Syms Covington Journal
20th September 1836
In the morning we were off the East end of the Island of Terceira, and a little after noon reached the town of Angra. The island is moderately lofty & has a rounded outline with detached conical hills evidently of volcanic origin. The land is well cultivated, & is divided into a multitude of rectangular fields by stone walls, extending from the water's edge to high upon the central hills. There are few or no trees, & the yellow stubble land at this time of year gives a burnt up and unpleasant character to the scenery. Small hamlets & single white-washed houses are scattered in all parts. In the evening a party went on shore; — We found the city a very clean & tidy little place, containing about 10,000 inhabitants, which includes nearly the fourth part of the total number on the island. There are no good shops, & little signs of activity, excepting the intolerable creaking of an occasional bullock waggon.
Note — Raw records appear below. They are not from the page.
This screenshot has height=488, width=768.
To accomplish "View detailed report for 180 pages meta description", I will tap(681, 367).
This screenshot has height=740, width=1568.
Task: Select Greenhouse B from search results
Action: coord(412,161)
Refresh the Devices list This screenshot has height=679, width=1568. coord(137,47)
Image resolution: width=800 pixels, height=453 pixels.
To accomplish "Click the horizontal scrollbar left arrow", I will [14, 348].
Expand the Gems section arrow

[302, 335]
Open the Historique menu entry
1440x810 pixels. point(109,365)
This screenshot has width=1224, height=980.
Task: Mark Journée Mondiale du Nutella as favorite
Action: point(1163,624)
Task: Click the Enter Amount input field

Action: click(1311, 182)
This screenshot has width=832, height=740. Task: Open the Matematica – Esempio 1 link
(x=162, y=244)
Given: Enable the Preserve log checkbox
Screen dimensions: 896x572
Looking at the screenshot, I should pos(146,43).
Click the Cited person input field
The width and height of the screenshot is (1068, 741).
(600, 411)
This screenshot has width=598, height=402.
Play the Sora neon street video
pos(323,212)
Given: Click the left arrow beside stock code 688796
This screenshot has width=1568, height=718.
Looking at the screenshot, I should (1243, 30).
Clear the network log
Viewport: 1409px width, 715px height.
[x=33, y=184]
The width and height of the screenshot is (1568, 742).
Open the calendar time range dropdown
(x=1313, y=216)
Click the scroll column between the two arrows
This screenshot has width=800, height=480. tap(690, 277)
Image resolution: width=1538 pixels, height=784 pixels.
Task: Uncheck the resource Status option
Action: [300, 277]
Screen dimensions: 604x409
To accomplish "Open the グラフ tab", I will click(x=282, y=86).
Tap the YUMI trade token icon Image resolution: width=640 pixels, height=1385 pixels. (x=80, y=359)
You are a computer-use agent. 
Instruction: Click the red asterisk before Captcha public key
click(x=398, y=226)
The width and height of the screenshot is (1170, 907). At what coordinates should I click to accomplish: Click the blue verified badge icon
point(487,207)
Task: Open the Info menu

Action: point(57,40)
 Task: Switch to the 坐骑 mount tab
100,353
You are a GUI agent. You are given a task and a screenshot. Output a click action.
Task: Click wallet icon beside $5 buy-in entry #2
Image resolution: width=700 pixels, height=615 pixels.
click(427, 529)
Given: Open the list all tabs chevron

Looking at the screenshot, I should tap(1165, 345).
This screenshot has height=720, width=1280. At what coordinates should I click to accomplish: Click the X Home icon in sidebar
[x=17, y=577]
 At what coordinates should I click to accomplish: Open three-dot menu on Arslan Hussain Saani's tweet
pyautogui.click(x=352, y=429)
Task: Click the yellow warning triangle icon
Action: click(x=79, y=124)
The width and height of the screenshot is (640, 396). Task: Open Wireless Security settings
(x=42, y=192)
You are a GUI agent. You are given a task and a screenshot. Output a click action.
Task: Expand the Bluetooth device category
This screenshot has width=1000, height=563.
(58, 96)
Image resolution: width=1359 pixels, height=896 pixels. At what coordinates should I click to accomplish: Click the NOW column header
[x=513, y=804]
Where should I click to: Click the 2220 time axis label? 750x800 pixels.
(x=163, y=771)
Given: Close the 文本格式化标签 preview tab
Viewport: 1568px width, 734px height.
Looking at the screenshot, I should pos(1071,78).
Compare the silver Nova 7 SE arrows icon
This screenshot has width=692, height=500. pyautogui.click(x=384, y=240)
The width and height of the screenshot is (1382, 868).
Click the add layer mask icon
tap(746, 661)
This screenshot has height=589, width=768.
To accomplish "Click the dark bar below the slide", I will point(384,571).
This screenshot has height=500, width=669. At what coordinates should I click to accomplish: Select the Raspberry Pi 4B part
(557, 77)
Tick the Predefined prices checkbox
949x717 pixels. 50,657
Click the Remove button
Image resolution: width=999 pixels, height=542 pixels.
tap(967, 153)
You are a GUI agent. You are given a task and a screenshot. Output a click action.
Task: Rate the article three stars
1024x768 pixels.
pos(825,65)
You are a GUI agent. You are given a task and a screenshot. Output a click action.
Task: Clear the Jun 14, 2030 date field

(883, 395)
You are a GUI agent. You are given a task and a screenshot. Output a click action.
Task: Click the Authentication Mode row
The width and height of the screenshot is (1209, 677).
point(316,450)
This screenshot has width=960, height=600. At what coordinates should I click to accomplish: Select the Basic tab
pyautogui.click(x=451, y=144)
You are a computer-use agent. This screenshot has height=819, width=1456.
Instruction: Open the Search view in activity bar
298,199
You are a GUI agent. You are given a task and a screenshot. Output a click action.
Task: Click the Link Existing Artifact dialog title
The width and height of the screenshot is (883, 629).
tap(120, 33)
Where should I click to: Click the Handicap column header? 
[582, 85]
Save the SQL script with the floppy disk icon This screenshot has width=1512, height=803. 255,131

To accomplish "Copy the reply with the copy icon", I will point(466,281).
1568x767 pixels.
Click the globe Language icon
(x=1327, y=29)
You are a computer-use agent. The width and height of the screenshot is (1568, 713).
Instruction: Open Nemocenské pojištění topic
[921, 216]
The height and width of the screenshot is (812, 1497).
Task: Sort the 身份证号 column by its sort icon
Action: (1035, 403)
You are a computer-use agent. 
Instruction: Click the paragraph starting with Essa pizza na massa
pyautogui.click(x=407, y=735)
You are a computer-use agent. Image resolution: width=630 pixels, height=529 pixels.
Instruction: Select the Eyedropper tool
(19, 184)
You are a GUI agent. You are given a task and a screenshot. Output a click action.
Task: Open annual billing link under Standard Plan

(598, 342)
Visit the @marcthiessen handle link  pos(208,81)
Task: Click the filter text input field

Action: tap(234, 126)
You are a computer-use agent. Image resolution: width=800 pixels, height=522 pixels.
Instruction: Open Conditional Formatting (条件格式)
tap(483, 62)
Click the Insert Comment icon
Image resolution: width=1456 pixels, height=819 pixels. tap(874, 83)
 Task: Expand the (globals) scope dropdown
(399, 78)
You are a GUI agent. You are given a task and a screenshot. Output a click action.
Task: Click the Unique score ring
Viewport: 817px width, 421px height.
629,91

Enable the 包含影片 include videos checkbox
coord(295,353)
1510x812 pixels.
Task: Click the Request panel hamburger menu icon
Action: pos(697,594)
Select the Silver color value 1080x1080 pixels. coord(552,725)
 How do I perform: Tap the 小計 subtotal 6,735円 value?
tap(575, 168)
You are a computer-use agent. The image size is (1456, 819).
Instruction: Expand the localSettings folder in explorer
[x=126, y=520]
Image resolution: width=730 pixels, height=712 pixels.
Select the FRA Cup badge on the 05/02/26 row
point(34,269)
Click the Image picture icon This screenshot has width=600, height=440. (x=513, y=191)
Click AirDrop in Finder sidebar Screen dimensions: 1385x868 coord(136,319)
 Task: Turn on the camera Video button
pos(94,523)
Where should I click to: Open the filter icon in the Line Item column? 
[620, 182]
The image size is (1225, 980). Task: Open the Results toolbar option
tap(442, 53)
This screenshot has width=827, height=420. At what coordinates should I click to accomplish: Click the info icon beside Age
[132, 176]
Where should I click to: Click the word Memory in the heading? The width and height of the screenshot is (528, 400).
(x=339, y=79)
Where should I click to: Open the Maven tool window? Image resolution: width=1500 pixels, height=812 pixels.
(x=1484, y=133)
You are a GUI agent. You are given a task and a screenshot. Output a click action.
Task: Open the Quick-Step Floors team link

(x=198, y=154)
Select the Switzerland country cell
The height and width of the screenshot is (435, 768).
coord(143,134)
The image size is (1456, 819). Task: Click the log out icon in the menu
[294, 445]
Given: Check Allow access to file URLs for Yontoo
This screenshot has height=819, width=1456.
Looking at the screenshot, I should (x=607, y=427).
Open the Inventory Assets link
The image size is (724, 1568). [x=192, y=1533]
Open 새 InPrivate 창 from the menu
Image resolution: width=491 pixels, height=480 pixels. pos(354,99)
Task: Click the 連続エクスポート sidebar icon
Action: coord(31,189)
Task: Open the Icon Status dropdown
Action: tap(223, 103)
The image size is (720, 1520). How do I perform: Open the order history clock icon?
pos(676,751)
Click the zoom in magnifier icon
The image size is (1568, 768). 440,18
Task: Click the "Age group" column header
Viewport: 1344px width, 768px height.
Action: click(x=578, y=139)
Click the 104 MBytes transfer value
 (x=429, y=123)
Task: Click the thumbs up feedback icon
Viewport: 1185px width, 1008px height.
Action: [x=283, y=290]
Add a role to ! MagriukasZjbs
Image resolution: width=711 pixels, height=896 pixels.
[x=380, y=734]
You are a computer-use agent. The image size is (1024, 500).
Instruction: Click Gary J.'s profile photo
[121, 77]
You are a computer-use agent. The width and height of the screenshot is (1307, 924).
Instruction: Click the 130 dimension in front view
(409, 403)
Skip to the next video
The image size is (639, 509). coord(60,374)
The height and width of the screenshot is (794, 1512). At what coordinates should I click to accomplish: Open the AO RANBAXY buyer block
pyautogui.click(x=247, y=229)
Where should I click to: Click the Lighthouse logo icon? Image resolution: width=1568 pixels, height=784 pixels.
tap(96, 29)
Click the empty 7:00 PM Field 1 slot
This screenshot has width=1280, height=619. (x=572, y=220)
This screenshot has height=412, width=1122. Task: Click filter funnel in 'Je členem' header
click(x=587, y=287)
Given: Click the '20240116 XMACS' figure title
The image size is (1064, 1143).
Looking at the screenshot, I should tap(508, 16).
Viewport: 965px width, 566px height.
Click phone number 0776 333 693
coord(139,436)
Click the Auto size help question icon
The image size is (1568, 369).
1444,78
The churches are very respectable, & there were formerly a good many convents: but Dom Pedro destroyed several; he levelled three nunneries to the ground, & gave permission to the nuns to marry, which, excepting by some of the very old ones, was gladly received. — Angra was formerly the capital of the whole archipelago, but it has now only one division of the islands under its government, and its glory has departed. The city is defended by a strong castle & line of batteries which encircle the base of Mount Brazil, an extinct volcano with sloping sides, which overlooks the town. — Terceira was the first place that received Dom Pedro, & from this beginning he conquered the other islands & finally Portugal. A loan was scraped together in this one island of no less than 400,000 dollars, of which sum not one farthing has ever been paid to these first supporters of the present right royal & honourable family.
Syms Covington Journal
Anchored in the Roads of Angra, at the island of Terceira, subject to the Portuguese. This island is not so high as the latter, but IS thickly populated, and all parts of the island seen from the ship were cultivated. fruits and vegetables are very cheap. The Road is open for shipping, AND pretty well fortified.